A circular frame is decorated with four evenly-spaced “knops” (a technical term for an ornamental knob) and four lozenges in the form of eight-petalled flowers. There are traces of gilding on the brooch.
The brooch is in very good condition, unusually retaining its pin. It would have been functional as well as decorative, holding the wearer’s clothes in place.
Dating from the 13th or 14th century, the brooch was found last year by a metal detectorist working on farmland near Egton. Because it’s composed of more than 10 per cent precious metal, the brooch qualifies as treasure under the Treasure Act 1996.
If you find something that you believe may be defined as treasure, you are legally obliged to report it to a coroner – either within 14 days of finding it, or within 14 days of realising that it might be treasure if it’s an old find. There’s excellent detailed information on the website of the Portable Antiquities Scheme (www.finds.org.uk), including advice for landowners.
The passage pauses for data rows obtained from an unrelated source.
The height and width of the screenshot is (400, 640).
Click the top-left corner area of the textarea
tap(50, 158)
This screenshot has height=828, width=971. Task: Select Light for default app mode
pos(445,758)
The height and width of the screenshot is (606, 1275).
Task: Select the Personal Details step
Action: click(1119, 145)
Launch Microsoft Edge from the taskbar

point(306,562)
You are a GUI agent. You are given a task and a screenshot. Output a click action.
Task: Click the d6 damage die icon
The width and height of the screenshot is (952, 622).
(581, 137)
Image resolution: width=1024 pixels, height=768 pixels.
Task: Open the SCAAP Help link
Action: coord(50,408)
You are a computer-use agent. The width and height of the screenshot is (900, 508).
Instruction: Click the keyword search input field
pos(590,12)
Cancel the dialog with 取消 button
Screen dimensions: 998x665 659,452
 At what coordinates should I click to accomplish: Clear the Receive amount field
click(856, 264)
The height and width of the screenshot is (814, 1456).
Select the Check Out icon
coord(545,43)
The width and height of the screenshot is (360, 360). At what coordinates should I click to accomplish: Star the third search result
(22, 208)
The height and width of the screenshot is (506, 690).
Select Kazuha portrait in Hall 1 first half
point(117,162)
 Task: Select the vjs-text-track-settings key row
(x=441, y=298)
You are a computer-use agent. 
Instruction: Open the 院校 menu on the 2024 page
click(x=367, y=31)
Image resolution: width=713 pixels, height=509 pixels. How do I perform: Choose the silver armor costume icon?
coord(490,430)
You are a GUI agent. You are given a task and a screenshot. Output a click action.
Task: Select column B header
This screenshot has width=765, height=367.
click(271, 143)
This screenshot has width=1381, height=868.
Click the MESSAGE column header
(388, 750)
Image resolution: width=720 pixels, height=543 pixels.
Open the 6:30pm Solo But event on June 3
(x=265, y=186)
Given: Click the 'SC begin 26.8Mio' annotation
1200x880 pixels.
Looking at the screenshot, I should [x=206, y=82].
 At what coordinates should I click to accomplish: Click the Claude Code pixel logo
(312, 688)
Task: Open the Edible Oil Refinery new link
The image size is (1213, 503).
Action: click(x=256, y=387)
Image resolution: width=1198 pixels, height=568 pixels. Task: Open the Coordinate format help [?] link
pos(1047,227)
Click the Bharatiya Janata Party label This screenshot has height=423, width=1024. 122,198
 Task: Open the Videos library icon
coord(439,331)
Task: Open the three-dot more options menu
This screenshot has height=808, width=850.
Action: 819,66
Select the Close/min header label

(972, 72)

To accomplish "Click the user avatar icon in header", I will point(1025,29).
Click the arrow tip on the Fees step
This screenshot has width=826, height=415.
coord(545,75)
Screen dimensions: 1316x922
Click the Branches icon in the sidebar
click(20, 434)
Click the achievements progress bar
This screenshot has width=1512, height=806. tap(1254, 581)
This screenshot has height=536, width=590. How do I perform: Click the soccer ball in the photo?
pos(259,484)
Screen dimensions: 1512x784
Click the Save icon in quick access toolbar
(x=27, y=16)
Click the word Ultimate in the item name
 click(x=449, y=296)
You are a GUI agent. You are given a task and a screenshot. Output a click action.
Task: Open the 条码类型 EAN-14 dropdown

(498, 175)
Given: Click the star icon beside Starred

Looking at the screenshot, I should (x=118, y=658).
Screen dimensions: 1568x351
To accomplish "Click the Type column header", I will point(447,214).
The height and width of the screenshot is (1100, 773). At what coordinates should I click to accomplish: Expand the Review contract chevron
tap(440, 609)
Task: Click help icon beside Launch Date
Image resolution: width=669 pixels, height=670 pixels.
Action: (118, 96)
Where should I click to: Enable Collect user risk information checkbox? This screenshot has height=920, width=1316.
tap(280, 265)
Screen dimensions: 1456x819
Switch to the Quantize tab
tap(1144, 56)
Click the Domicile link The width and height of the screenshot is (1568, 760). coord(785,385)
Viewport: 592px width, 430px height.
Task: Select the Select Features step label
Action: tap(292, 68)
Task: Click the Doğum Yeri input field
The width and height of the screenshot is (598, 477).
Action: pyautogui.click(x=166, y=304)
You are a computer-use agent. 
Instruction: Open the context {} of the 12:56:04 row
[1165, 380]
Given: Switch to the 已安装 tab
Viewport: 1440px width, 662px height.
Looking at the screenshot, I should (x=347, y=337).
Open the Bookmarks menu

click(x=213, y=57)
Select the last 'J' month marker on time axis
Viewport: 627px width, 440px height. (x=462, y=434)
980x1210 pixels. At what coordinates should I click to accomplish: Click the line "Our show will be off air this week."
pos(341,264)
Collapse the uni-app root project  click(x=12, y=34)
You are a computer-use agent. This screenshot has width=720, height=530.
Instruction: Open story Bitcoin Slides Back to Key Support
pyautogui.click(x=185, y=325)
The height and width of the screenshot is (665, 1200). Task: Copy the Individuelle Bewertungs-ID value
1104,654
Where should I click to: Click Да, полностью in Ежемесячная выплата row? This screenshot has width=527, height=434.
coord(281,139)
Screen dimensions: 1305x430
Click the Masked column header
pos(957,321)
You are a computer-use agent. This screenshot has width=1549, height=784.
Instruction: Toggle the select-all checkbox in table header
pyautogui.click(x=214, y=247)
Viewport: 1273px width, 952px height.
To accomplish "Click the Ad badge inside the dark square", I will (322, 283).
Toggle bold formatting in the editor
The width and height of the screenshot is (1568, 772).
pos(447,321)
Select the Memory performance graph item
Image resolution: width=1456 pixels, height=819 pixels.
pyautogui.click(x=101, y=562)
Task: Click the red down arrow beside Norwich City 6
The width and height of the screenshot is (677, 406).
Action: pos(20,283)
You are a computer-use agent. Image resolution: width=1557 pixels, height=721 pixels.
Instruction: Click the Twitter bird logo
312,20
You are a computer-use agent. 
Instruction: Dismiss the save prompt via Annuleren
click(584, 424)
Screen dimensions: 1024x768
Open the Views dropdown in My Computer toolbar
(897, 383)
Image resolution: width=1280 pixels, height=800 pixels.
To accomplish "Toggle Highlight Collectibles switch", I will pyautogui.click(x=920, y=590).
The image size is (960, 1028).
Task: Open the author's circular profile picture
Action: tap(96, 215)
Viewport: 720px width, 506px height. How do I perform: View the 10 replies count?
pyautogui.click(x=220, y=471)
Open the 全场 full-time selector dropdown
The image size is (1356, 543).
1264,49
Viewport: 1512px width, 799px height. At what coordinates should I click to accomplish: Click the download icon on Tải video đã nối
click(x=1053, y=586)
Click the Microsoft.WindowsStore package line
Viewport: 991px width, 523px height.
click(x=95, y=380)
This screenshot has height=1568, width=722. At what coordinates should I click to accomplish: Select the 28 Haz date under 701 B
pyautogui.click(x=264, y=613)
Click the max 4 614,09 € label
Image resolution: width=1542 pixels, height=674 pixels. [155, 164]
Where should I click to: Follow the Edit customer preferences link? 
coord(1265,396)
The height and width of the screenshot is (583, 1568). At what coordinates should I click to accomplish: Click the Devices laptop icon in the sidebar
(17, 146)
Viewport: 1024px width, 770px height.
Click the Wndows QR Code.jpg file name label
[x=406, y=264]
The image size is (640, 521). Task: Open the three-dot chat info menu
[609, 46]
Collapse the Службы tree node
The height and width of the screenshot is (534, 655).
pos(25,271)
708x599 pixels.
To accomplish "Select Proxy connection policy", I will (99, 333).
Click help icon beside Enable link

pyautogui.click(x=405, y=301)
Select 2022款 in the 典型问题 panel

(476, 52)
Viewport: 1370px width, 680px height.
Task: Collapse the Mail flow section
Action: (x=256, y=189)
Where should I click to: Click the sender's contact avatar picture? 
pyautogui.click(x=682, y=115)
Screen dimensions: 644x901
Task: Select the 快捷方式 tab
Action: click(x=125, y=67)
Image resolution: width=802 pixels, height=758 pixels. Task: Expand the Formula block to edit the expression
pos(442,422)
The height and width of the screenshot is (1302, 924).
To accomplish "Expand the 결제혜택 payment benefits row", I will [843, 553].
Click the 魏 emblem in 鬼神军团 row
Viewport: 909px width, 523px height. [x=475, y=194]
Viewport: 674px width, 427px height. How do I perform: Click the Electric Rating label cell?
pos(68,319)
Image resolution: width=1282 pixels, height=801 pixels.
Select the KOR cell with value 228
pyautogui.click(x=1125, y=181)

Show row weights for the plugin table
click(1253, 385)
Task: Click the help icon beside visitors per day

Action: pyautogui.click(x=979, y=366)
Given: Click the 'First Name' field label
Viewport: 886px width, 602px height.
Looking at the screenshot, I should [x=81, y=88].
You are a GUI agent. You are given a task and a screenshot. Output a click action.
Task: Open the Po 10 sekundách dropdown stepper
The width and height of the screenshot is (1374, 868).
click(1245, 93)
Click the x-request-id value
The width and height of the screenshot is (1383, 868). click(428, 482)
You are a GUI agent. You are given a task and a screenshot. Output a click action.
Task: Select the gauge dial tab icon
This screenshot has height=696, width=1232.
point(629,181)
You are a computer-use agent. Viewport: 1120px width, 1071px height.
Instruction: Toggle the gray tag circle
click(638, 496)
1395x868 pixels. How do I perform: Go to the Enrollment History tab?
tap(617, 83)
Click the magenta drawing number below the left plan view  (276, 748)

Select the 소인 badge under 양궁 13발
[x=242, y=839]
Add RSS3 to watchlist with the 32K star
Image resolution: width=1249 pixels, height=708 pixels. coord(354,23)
The Treasure Act states that certain things are defined as treasure if found after September 24, 1997 (or in some cases, after January 1, 2003):
l Any metallic object, other than a coin, provided that at least 10 per cent by weight of metal is precious metal (that is, gold or silver) and that it is at least 300 years old when found. If the object is of prehistoric date it will be treasure provided any part of it is precious metal.
l Any group of two or more metallic objects of any composition of prehistoric date that come from the same find.
l Two or more coins from the same find provided they are at least 300 years old when found and contain 10 per cent gold or silver (if the coins contain less than 10 per cent of gold or silver there must be at least ten of them). Only the following groups of coins will normally be regarded as coming from the same find: hoards that have been deliberately hidden; smaller groups of coins, such as the contents of purses, that may been dropped or lost; votive or ritual deposits.
l Any object, whatever it is made of, that is found in the same place as, or had previously been together with, another object that is treasure.
The brooch is part of the Scarborough Collections, the name given to all the museum objects that have been acquired by the borough over the years, now in the care of Scarborough Museums Trust.